Regardless of approach, Big Data is another operating model or technology component that will need to be plugged into a firm’s existing complex operating models. This extra component will need to be supported by suitably skilled people, processes, and systems in conjunction with possible external suppliers. The result is that the firm’s operating model’s complexity, cost, and risk profile increase.

Ensuring the Firm Has Sufficiently Skilled Staff to Support Big Data Once the Project Completes

A dedicated project team will have been formed to implement the initial Big Data project. This will have consisted of senior management to provide oversight and steer plus many “on the ground” people who would perform the developments, integrations, and so on required. This group of people would have been sourced from in-house staff, contractors, and possibly staff from the platform vendor.

Therefore, firms must develop the necessary skills to be able to support the Big Data platform once the project closes because otherwise, they will be reliant on external contractors and platform vendor staff.

This means that senior management will need to be educated on understanding Big Data and its benefits at a general level.

Also, more junior staff will need to be trained on Big Data, the specific platform selected, the integration with back-end systems as well as the suite of bots developed and rolled out as part of the project. This training can be done by training existing staff, but it may also be necessary to recruit new permanent staff with the required skillsets.

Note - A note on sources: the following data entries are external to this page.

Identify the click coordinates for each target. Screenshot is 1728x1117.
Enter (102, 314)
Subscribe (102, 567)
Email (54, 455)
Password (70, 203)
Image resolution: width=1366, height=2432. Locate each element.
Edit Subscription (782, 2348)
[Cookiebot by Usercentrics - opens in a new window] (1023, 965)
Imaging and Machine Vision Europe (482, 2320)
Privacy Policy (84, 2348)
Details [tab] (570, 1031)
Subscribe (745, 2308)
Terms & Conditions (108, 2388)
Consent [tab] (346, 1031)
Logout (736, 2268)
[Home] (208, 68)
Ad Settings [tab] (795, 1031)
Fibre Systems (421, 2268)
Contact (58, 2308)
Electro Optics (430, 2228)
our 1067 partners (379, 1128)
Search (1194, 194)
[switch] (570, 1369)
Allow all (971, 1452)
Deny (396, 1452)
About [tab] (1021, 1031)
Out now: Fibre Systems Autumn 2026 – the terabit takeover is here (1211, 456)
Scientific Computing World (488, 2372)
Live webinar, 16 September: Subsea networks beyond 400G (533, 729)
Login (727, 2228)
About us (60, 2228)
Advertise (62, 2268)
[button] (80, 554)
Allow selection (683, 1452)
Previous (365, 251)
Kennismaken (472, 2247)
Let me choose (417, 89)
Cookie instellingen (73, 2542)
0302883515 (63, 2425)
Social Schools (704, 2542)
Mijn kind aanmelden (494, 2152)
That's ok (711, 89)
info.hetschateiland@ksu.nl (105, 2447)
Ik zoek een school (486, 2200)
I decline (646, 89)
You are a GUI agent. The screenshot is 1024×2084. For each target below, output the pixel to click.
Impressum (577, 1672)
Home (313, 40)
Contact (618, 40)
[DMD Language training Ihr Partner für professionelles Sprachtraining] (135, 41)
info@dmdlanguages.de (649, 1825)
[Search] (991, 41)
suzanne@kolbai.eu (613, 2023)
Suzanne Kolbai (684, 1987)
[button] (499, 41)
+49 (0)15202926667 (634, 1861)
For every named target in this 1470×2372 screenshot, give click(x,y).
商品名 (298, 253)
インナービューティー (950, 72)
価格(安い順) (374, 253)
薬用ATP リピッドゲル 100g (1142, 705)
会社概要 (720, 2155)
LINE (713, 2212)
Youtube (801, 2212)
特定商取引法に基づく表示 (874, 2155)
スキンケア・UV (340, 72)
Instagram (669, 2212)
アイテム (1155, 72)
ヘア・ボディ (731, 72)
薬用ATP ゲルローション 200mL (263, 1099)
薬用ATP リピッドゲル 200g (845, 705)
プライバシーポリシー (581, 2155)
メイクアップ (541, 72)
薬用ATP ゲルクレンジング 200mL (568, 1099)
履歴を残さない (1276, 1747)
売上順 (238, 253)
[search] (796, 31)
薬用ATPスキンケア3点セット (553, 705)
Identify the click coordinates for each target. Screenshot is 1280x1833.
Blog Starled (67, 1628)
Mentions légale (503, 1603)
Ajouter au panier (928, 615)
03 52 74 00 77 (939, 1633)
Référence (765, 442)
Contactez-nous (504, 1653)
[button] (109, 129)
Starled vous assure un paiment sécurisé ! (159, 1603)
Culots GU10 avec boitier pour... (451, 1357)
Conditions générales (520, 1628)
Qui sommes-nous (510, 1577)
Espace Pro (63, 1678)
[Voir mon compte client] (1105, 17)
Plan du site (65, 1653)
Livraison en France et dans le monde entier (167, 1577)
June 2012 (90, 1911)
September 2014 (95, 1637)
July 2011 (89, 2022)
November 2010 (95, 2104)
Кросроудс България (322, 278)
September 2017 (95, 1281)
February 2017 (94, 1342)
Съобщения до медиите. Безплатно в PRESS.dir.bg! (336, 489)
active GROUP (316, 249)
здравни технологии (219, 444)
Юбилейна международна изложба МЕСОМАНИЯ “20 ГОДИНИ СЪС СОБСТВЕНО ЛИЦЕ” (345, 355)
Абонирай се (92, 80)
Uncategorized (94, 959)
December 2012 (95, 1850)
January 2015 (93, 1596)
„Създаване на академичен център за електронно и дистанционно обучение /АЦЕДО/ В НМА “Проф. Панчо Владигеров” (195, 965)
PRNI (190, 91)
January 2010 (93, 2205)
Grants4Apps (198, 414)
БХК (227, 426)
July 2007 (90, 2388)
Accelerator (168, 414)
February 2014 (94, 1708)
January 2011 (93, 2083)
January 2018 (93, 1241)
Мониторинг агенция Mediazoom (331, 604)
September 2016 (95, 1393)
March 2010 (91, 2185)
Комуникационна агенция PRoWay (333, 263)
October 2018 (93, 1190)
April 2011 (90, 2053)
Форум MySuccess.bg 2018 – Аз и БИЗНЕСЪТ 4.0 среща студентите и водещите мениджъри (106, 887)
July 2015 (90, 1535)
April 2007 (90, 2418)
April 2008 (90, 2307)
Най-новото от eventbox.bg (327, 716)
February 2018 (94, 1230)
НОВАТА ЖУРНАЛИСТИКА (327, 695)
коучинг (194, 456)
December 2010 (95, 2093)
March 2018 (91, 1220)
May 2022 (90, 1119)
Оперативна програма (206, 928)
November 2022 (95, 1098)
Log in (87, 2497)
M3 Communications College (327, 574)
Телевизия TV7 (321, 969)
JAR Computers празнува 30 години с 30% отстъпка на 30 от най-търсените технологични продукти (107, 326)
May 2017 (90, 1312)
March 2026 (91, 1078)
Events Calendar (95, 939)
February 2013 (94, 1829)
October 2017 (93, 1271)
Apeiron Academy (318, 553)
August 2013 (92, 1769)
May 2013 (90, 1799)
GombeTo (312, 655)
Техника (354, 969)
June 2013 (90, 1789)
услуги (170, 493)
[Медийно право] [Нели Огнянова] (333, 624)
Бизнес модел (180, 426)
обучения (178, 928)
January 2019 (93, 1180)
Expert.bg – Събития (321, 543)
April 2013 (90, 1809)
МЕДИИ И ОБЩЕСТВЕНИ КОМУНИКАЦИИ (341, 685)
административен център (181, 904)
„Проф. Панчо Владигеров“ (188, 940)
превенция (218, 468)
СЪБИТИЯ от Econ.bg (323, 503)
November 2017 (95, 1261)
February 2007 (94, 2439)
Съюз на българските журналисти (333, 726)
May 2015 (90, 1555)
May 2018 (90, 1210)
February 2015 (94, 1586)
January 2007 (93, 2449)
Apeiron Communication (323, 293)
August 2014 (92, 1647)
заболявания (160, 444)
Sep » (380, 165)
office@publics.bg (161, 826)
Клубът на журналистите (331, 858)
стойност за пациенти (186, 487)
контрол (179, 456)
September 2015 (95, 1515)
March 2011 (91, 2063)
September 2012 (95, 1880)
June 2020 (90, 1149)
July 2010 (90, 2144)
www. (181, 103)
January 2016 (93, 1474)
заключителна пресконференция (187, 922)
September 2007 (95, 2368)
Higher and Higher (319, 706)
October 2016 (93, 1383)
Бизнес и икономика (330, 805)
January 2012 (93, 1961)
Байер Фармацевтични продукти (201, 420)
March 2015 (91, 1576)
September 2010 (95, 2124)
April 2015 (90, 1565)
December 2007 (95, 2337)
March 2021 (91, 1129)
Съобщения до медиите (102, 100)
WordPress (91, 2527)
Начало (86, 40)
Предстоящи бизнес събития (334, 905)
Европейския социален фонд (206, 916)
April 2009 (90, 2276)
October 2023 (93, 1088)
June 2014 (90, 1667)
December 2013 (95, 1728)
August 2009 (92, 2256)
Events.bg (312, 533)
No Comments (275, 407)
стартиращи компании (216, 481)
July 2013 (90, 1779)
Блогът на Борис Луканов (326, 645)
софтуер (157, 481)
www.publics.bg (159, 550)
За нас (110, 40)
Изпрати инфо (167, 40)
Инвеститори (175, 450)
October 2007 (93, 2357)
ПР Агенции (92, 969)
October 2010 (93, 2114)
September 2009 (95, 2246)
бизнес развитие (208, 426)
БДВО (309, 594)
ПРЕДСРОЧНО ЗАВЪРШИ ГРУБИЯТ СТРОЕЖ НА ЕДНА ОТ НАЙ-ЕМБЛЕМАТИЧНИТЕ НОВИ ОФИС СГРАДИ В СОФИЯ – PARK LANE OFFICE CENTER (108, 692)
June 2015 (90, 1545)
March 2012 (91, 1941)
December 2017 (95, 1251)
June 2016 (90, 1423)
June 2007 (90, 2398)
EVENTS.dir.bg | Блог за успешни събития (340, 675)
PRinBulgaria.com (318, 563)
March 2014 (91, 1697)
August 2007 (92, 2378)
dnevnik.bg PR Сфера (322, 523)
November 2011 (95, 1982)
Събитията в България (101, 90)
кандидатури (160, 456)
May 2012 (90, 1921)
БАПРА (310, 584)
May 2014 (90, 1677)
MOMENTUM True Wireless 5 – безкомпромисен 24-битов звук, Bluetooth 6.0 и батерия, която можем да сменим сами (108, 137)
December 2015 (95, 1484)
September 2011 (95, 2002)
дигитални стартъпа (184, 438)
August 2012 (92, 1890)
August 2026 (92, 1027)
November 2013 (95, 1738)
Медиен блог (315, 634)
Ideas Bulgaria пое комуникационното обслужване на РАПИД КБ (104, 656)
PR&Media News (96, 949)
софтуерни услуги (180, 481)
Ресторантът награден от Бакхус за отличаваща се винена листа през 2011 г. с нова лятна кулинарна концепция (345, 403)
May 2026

Data Privacy and Data Security Regulations

Data privacy and security legislation is complex and hard to understand at the best of times (especially if firms operate across many legal jurisdictions). Most jurisdictions will have their local data protection laws. For example, the European Union and the UK both have General Data Protection Regulation (GDPR). The U.S. state of California has its California Consumer Privacy Act (CCPA). Japan has its Act on the Protection of Personal Information (APPI). There is also similar other regulation across the globe.

However, the level of risk and complexity will increase when firms implement Big Data. Firms must understand and comply with these regulations and ensure that they (and their suppliers) fully comply with these regulations. This will add more complexity, risk, and cost.

Ensure There Is Sufficient Governance and Control in Place

While Big Data offers good opportunities it does create several risks that need to be governed and controlled. Big Data infrastructures can be complex which is a danger is as firms become more and more reliant on them. Therefore, firms need to implement policies, controls, and oversight around Big Data to ensure its usage is controlled and understood. Any problems found should be escalated to senior management in the same way as any other risk or issue.

These controls need to cover four main areas.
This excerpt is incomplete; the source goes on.